ROWS:
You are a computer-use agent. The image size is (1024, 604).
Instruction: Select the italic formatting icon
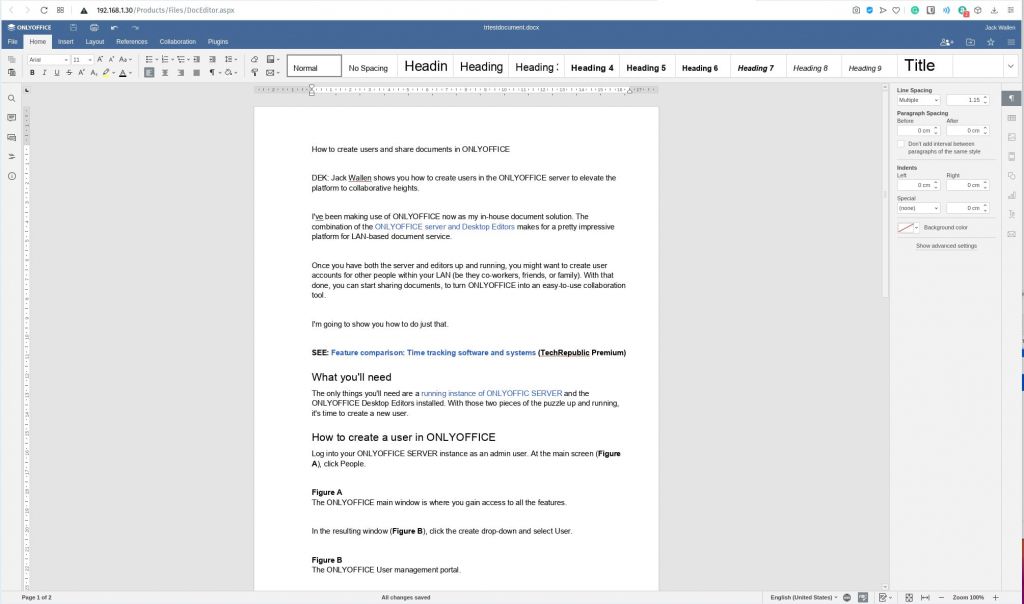pos(44,73)
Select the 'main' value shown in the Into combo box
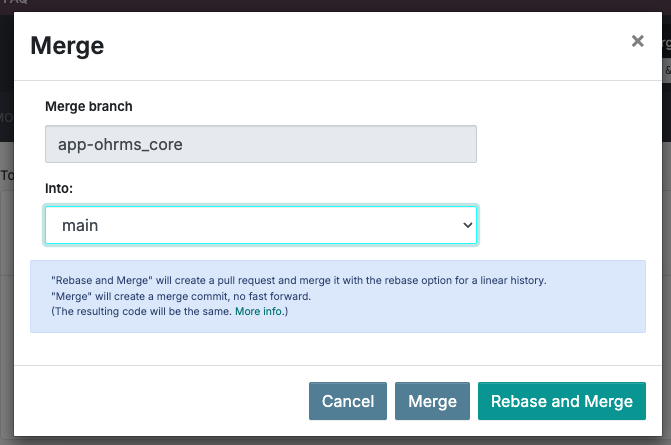The height and width of the screenshot is (445, 671). tap(81, 226)
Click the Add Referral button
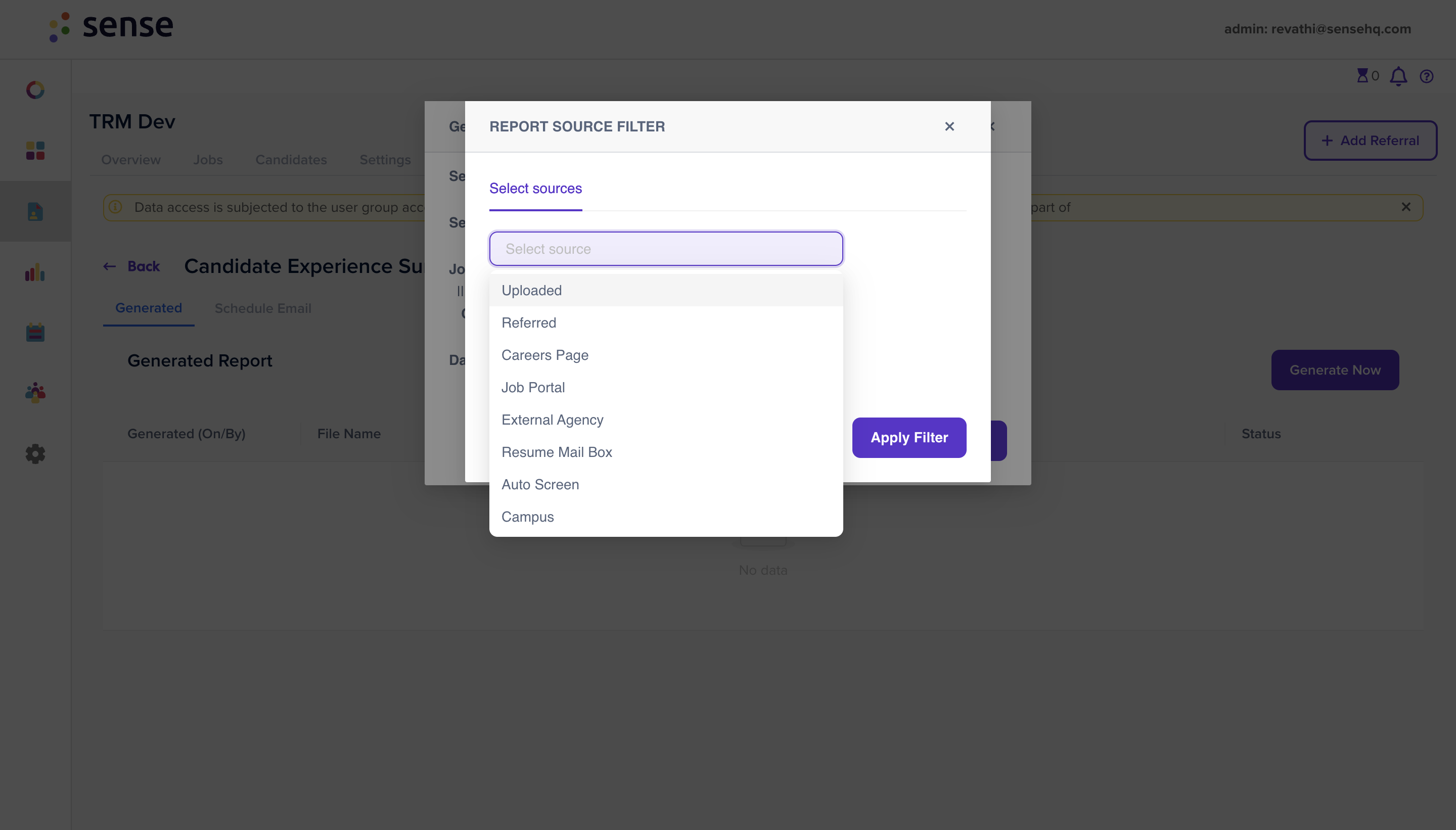The image size is (1456, 830). click(x=1370, y=140)
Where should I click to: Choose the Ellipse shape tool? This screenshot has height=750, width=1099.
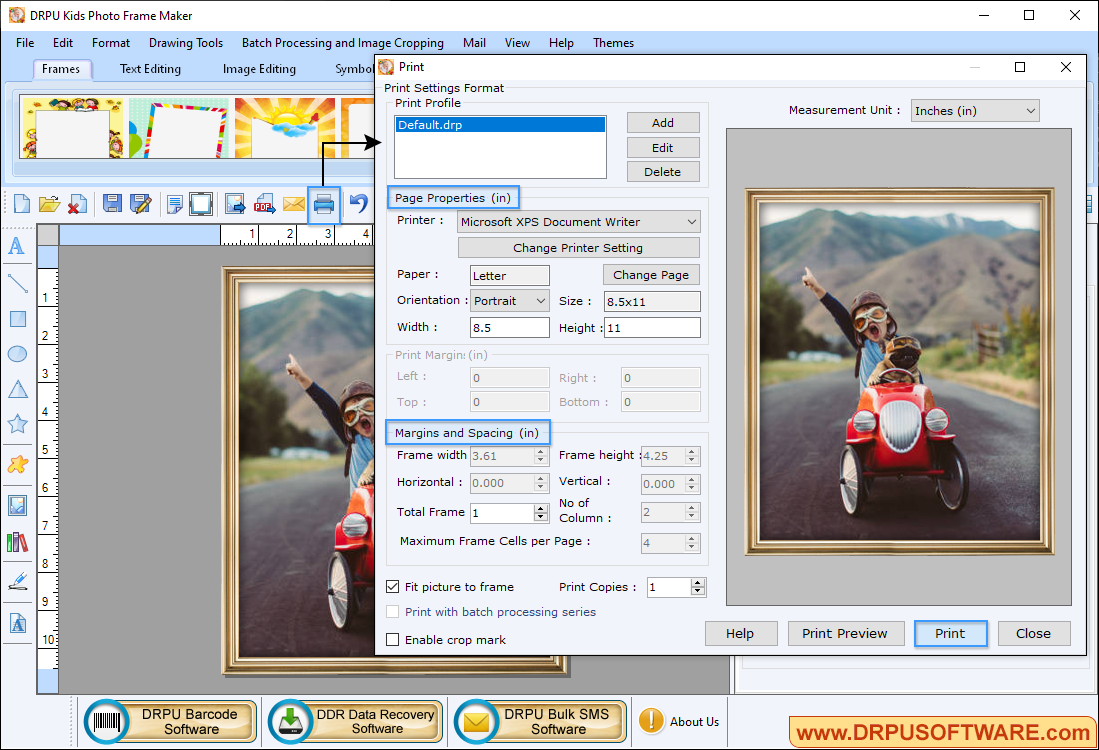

REQUIRED TASK:
Reproduce the material above with each "Select" replaced by "Pick" and nothing else changed. Omit the pictures.

FINISHED ANSWER:
You are a computer-use agent. The image size is (1024, 604).
Instruction: Pick the italic formatting icon
pos(44,73)
Pick the 'main' value shown in the Into combo box
The height and width of the screenshot is (445, 671). tap(81, 226)
Click the Add Referral button
The image size is (1456, 830). click(x=1370, y=140)
Where should I click to: Choose the Ellipse shape tool? This screenshot has height=750, width=1099.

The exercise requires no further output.